■ **Exercise**:
Scan the lines below; pull out those with "source".

■ **Data to use**:
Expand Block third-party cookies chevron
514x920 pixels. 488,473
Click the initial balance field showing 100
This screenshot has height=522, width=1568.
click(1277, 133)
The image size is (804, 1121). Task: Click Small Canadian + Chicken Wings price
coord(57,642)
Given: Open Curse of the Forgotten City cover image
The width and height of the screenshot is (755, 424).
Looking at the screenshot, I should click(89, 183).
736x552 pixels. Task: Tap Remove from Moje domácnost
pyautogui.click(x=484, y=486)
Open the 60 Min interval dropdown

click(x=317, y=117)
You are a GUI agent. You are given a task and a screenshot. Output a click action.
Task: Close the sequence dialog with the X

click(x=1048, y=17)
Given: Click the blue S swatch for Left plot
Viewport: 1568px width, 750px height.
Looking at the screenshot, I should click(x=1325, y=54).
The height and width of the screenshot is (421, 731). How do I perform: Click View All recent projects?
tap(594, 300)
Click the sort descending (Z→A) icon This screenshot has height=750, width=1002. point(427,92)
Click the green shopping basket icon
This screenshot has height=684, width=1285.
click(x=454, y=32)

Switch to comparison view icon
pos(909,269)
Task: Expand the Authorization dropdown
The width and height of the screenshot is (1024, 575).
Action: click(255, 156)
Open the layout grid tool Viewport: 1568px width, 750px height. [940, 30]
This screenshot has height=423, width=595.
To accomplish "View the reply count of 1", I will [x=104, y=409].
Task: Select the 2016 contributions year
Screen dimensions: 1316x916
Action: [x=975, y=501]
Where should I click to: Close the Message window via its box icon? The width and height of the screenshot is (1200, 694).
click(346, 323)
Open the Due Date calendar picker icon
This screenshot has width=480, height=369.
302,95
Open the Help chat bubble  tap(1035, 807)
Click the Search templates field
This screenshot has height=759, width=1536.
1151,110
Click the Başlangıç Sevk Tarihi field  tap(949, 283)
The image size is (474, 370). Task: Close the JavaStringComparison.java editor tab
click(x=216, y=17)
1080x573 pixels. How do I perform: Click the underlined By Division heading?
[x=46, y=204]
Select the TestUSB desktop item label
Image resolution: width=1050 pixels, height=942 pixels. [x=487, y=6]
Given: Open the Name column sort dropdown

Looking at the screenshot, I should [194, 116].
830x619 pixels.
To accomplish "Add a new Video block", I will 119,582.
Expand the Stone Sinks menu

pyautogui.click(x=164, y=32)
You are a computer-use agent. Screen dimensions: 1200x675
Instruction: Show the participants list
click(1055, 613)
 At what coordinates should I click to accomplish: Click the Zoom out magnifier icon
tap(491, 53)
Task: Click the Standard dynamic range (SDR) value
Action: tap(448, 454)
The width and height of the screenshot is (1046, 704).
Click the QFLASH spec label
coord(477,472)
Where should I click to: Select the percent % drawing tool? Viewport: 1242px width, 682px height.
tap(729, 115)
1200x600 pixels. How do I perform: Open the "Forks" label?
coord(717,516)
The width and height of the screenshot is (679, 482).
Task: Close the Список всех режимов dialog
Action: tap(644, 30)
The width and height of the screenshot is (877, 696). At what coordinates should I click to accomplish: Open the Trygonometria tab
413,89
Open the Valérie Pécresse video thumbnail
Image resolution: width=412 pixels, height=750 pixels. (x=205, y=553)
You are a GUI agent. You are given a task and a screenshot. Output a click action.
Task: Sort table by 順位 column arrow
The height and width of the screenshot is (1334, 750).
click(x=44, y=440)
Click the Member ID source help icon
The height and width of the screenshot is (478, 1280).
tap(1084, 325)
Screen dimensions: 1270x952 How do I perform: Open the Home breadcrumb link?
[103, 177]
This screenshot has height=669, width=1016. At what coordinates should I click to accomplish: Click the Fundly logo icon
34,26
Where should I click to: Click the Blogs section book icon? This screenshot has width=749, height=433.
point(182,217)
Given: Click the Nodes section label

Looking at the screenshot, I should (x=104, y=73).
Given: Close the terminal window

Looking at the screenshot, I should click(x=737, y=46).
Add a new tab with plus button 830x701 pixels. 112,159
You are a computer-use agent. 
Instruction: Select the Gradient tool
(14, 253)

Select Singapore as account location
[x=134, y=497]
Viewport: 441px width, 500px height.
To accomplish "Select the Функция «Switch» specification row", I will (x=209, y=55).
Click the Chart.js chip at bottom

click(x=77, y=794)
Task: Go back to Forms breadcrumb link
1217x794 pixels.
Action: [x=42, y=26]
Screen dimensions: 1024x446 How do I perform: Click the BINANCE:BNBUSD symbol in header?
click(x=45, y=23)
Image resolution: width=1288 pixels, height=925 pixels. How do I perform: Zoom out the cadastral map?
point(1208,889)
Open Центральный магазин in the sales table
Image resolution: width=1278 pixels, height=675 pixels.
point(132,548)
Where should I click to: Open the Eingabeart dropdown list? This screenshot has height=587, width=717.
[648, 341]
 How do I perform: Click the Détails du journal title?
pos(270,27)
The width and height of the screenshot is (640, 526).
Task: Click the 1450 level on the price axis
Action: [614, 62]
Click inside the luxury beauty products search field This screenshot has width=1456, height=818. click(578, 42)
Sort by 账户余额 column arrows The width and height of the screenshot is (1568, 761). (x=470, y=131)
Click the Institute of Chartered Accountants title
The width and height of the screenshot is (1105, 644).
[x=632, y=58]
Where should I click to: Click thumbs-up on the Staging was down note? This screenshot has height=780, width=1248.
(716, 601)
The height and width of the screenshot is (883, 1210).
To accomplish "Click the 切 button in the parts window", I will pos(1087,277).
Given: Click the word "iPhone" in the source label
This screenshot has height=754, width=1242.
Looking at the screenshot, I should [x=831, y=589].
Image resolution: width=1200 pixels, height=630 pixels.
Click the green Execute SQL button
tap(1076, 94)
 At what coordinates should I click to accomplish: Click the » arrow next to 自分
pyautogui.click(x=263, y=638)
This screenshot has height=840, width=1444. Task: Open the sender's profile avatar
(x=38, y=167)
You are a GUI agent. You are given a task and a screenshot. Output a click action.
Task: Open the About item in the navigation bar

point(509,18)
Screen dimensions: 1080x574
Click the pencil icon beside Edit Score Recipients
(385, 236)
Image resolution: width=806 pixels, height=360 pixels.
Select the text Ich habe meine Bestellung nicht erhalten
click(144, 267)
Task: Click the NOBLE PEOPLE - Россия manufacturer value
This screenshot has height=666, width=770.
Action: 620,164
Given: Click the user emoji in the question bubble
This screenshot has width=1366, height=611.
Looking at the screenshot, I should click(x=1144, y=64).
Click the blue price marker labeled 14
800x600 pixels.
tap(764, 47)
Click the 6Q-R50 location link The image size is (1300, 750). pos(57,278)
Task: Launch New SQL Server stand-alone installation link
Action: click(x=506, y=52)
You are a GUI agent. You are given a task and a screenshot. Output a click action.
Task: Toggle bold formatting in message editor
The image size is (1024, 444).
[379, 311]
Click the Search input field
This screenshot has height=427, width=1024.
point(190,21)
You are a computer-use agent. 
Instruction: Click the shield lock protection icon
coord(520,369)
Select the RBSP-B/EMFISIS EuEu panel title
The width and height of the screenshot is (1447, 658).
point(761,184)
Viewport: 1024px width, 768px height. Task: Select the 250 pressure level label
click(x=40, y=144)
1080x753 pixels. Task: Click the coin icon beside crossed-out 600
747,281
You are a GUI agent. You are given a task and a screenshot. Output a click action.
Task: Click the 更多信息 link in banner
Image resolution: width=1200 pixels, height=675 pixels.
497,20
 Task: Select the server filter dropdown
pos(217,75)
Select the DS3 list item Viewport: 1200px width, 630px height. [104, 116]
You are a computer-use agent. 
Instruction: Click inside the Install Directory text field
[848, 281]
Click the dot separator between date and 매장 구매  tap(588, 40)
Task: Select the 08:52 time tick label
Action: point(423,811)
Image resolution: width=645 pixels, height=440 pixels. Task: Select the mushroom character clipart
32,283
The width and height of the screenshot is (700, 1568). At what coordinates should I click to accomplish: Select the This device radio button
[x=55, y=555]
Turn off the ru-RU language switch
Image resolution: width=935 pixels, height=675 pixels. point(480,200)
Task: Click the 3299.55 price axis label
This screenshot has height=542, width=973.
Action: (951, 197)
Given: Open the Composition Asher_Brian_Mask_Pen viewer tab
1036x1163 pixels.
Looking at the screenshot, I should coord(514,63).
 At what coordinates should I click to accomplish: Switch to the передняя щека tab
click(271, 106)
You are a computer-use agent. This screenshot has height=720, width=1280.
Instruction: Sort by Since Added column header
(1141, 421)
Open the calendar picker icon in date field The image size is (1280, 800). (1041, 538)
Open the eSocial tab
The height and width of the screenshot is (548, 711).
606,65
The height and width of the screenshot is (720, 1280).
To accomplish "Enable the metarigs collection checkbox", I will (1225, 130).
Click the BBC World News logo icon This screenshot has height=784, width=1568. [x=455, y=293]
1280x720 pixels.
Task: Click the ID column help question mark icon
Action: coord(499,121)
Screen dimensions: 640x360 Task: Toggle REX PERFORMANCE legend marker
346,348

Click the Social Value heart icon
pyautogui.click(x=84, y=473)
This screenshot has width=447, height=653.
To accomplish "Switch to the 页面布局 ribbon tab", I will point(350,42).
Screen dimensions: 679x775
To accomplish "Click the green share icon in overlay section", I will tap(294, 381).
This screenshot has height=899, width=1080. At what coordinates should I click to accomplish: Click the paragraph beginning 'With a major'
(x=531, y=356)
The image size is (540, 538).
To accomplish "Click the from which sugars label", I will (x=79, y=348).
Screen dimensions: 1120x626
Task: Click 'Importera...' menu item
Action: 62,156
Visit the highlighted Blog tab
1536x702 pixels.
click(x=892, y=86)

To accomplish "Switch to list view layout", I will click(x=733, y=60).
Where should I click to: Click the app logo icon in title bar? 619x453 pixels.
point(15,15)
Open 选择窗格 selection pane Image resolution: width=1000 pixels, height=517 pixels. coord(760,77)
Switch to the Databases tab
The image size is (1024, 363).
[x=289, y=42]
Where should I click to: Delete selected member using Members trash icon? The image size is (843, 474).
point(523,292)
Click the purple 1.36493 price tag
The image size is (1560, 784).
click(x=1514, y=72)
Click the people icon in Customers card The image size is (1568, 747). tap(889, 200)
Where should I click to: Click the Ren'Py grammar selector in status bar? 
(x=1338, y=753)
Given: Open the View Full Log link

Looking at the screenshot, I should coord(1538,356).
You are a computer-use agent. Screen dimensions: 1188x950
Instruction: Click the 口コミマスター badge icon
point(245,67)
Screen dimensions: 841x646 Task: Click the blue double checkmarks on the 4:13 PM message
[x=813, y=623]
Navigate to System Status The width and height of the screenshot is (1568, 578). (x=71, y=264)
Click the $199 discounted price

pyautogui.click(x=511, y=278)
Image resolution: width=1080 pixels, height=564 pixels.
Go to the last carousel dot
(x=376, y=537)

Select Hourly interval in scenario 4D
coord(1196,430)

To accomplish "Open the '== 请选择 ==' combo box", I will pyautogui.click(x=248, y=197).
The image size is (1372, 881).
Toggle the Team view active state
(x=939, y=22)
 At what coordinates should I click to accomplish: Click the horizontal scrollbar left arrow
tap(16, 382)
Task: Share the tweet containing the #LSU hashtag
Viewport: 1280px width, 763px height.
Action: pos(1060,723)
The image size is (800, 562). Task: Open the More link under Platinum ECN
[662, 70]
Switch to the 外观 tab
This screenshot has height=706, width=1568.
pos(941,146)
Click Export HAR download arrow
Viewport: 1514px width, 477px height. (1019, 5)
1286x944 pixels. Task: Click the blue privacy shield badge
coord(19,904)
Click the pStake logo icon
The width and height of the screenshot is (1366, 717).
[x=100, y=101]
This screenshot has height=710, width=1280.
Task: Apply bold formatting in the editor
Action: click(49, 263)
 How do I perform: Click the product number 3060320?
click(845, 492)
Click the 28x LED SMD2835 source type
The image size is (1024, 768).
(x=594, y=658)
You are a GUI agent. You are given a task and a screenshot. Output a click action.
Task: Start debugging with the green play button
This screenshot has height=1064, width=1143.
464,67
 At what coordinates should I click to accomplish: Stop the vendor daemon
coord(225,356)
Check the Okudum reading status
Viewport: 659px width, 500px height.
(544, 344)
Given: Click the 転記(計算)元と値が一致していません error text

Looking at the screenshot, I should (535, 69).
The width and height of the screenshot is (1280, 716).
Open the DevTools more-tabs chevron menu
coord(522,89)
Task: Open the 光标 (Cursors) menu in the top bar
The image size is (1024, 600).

■ **Answer box**:
Click the Member ID source help icon
Given: Click the word "iPhone" in the source label
Click the 28x LED SMD2835 source type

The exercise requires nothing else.